The reason why this is called a major chord is due to the first major interval as you will recognize. Most chords are named after the initial interval that you play. With regard to making things very easy to play and comprehend, I base this type of chords on the c scale and put the notation of the fingers which are used after the note. So, if we would play D with the index finger the notation used will be D2. If you wish to do so with the left hand, simply reverse the order of the fingers you use on your right hand, I assume you are playing these chords with your right hand. This is why piano builds a lot of coordination.

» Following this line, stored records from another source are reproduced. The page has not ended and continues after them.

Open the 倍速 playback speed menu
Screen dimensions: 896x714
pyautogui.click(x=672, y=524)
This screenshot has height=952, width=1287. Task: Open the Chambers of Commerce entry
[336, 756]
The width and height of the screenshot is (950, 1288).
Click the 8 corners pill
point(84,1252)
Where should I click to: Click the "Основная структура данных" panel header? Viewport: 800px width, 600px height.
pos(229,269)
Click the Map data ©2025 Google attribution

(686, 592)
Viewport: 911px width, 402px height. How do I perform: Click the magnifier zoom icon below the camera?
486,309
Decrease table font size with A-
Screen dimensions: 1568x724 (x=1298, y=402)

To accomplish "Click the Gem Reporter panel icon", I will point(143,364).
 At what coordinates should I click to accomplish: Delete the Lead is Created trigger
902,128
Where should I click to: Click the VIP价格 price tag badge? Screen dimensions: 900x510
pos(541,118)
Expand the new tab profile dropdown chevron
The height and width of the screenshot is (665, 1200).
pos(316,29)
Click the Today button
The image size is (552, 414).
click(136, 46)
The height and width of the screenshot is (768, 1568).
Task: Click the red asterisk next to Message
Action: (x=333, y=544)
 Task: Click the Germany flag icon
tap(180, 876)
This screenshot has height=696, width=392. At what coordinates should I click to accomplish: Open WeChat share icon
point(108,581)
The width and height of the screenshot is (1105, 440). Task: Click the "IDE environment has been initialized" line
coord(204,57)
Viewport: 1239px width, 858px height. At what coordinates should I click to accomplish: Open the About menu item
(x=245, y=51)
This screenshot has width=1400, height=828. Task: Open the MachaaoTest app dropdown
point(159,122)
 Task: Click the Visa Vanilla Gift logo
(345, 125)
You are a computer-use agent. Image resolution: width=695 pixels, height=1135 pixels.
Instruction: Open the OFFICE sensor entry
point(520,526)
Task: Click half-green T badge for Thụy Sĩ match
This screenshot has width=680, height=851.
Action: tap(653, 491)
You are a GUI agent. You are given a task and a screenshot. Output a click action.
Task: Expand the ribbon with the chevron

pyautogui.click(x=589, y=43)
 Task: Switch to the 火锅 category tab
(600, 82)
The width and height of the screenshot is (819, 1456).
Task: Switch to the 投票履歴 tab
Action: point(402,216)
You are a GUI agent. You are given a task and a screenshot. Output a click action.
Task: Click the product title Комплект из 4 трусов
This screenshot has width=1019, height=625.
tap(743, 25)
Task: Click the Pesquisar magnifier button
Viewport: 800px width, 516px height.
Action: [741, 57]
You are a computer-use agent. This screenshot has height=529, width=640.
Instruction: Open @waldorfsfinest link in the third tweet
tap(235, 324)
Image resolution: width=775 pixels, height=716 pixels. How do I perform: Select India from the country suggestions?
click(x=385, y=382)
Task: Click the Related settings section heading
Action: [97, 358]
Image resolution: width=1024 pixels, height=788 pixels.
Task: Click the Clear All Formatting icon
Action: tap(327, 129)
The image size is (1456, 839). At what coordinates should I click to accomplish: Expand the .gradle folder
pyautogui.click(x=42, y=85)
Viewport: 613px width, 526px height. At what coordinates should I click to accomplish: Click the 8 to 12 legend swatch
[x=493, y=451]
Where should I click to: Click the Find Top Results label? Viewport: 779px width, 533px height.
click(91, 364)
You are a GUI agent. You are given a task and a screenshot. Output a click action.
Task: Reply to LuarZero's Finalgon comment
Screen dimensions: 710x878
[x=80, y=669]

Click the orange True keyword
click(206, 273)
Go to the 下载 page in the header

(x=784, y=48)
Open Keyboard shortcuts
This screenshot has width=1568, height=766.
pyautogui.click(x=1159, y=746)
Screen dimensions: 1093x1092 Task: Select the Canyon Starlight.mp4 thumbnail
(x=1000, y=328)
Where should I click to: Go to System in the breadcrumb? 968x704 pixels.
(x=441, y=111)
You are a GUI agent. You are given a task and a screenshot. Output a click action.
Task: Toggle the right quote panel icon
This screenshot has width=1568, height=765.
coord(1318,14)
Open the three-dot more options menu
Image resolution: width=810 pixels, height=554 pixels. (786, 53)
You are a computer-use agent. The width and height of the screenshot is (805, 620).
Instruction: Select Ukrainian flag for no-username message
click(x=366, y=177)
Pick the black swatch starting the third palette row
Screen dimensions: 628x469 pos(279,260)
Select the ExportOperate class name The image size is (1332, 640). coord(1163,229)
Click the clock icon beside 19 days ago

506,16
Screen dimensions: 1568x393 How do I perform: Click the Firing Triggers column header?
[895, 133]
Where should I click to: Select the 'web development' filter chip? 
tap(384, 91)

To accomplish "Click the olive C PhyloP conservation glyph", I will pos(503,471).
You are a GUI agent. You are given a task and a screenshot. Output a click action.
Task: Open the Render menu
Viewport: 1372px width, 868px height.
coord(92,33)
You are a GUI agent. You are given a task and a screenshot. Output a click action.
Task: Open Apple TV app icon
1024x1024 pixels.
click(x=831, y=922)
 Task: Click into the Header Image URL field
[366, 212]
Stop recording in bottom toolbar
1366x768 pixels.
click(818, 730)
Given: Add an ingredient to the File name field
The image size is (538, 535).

As you would have suspected, the minor third commences after C1 and E3, then we play a G which gives us a third minor. It is important to look at the third key when determining the chord.
Bottom line and Tips
Even though this might seem really mind-boggling at first, this utilizes the basis of interval and shows their significance into chord forming. it is actually good that you go on see and experimenting what kind of intervals form which sort of chords. It is way better to discover the syntax of your language or discover the vocabulary with a thesaurus of the same language instead of reminding yourself in the equivalent word with your first language. To put it differently, using intervals in this manner is bound to make you realize the partnerships between minor and major, chord inversions and figuring them out rather than make an effort to memorize all the notes continually. This will also get help you be a better pianist and a better musician. Explore and put dedication into it. Once you process chords there will be the desire to no longer remember the chord's composition by using intervals. The piano can be as easy and as hard as you want so that it is. In the next articles, we are going to be discussing far more chords and their intervals. Ultimately, we will focus on stylistic patterns used in various rhythms. The diversity is really great as far as the styles you can play and relations in music theory. That's what makes piano really complex to teach and introduce.